Un constat sans concession dont Ségolène Neuville, alors secrétaire d’Etat chargée des personnes handicapées, a pris acte, dans un communiqué du 5 mai, en déclarant que la mission « a reconnu que le troisième plan n’avait pas su investir suffisamment le champ des adultes, et formule de nombreuses propositions visant à améliorer leur accompagnement, en lien avec les autres politiques publiques menées sur le champ du handicap, dans l’emploi accompagné ou l’habitat inclusif ».
Parmi les points du rapport relevés par Ségolène Neuville, figure donc « la nécessité d’améliorer le soutien aux familles, en proposant de renforcer la guidance parentale, de généraliser l’obligation d’accompagnement de celles-ci par les établissements et services médico-sociaux, ou de créer de nouvelles plateformes spécialisées dans l’offre de répit ». Mais aussi le fait que « la mission appelle à poursuivre les efforts de formation des professionnels, notamment au sein du cursus initial, pour améliorer la qualité des interventions proposées en lien avec les recommandations de bonne pratiques professionnelles » élaborées en 2012 par la Haute Autorité de santé et l’Agence nationale de l’évaluation et de la qualité des établissements et services médico-sociaux(4).
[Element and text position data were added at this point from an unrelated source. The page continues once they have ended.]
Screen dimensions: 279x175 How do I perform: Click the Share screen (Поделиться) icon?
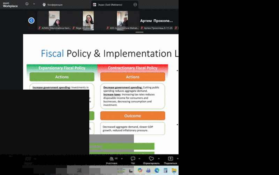pyautogui.click(x=170, y=159)
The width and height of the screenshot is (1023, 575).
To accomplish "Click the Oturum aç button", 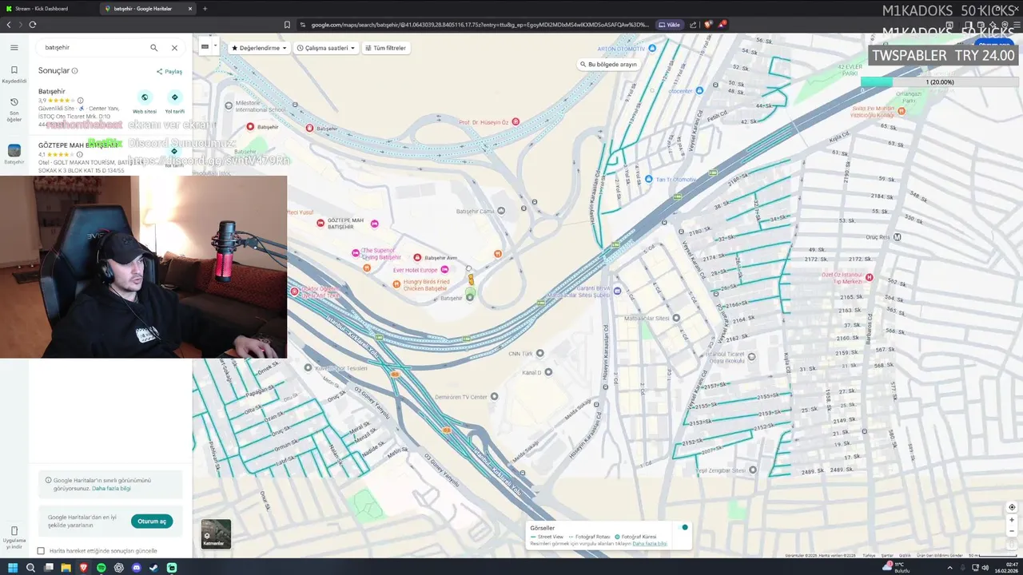I will coord(151,521).
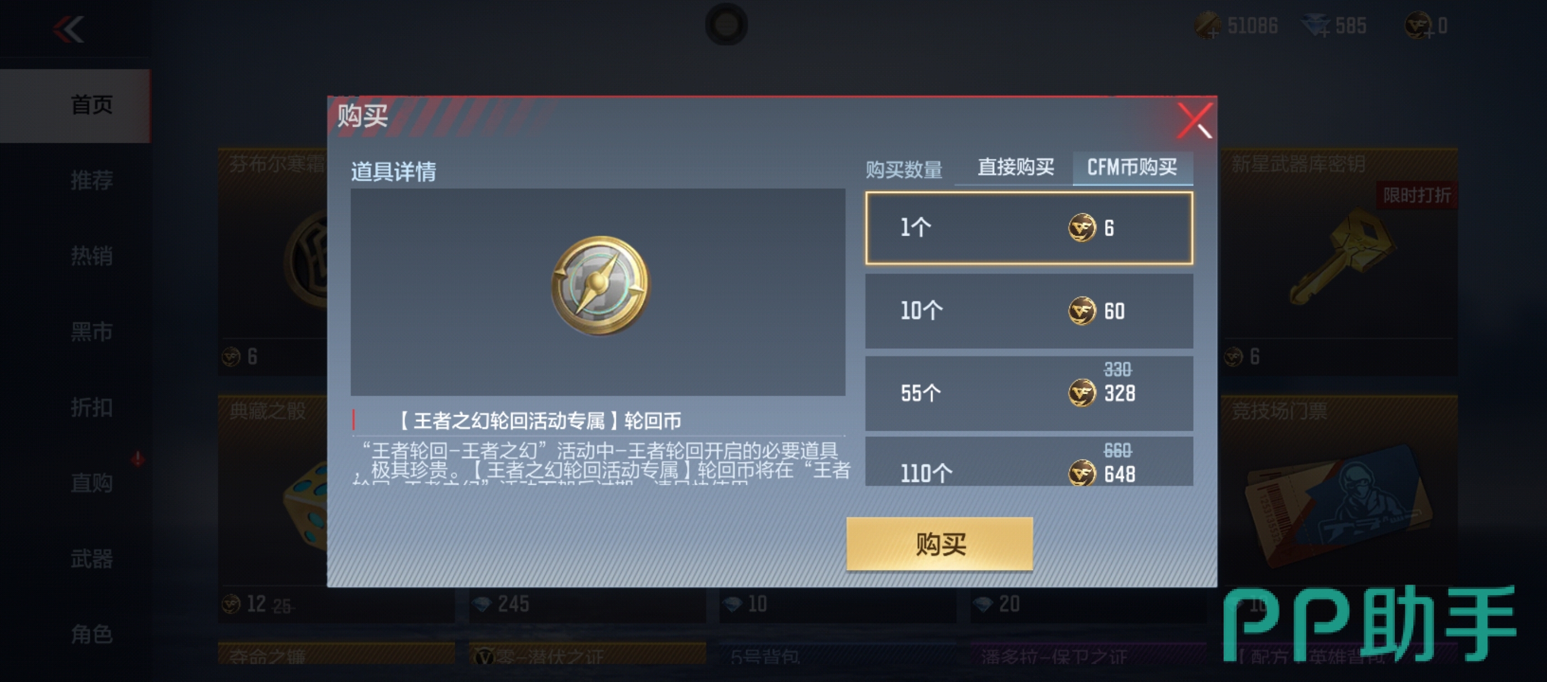Open the 黑市 sidebar section
Viewport: 1547px width, 682px height.
click(91, 331)
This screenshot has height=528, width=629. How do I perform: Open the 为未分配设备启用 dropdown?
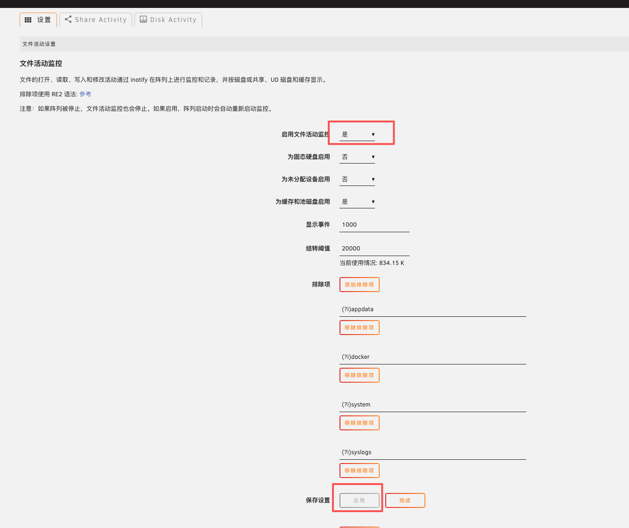357,179
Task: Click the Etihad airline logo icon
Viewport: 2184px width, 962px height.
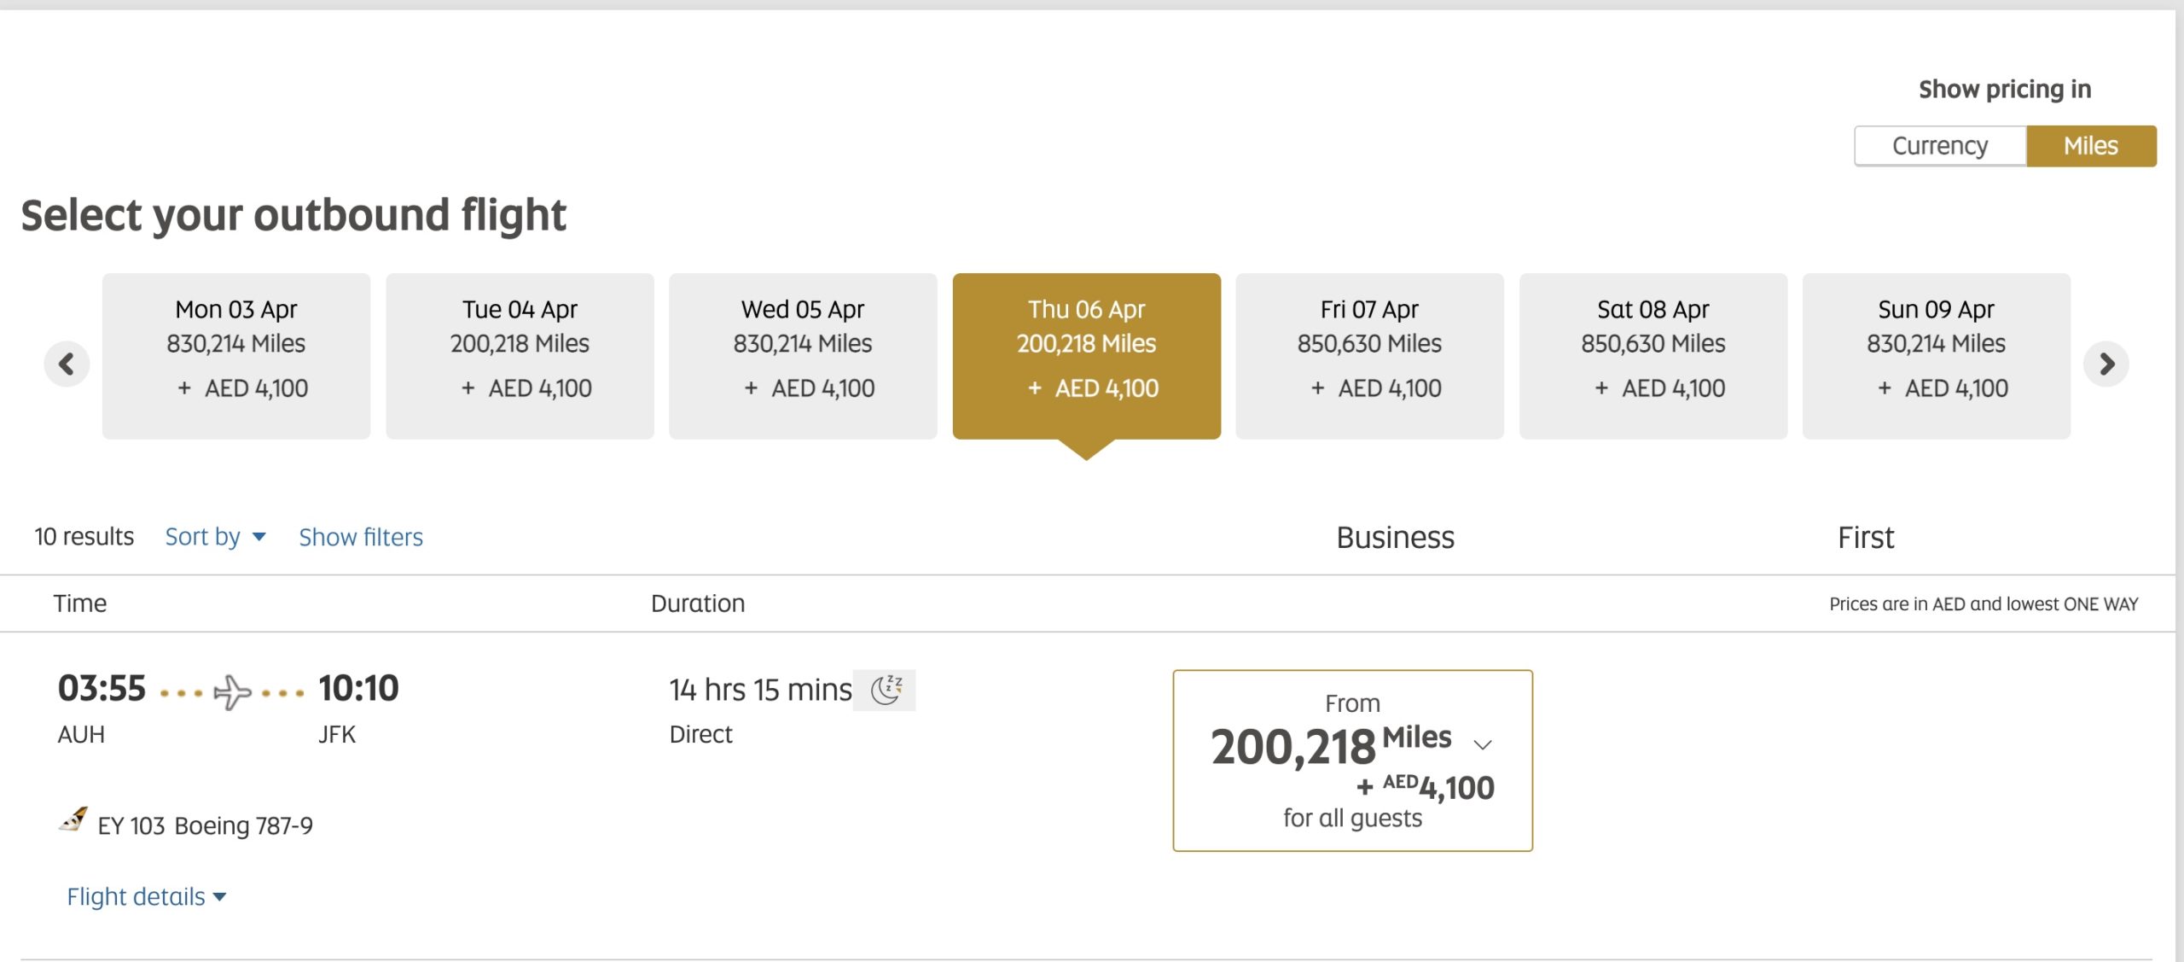Action: (73, 820)
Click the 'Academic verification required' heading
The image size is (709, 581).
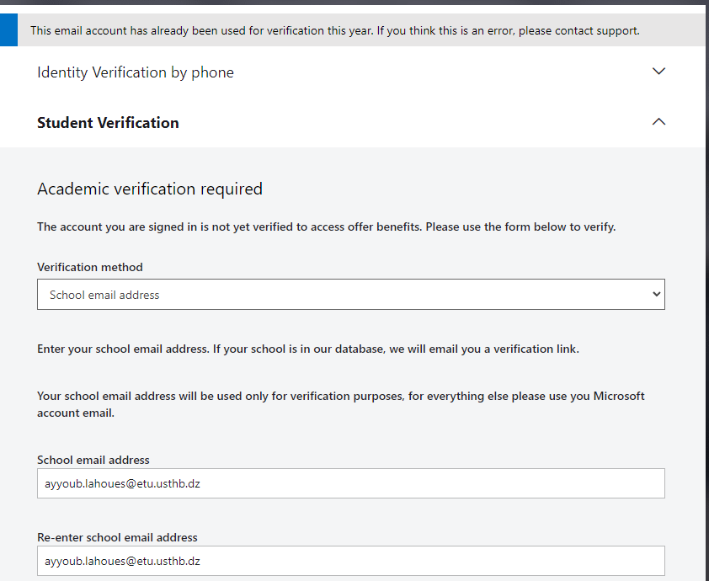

Au final, « ce rapport va donc pouvoir nourrir les travaux d’élaboration du quatrième plan “autisme” », conclut l’ex-secrétaire d’Etat, « aux côtés du rapport de Josef Schovanec sur le devenir professionnel des adultes autistes, et des actes de la commission scientifique internationale réunie les 15 mars et 3 avril », et dont la constitution a répondu, par anticipation, à l’une des propositions de l’IGAS et de l’IGEN pour améliorer la connaissance des troubles autistiques.
Le quatrième plan « autisme » aura donc pour principaux objectifs, selon la mission d’évaluation, de « favoriser une meilleure inclusion de l’autisme dans la politique générale du handicap », de veiller « à ne pas disjoindre la question de l’autisme des autres troubles cognitifs et comportementaux volontiers regroupés aujourd’hui sous le terme de troubles du neurodéveloppement », mais aussi d’« insérer plus étroitement la politique de l’autisme dans la politique sanitaire et l’offre de soins » et, enfin, de « faire toute sa place au droit à l’éducation et aux apprentissages ». Aucune évaluation financière n’est avancée dans ce rapport, qui juge que « cette étape de la préparation du quatrième plan relève désormais d’un travail approfondi des services des ministères concernés ». Il note cependant que « l’essentiel des crédits du troisième plan était centré sur le développement des places » en établissements et services médico-sociaux alors que « la légitimité » du quatrième plan à venir reposera fortement sur sa capacité à mobiliser l’ensemble des acteurs professionnels et associatifs, ce qui impliquera d’en « modifier substantiellement la gouvernance ».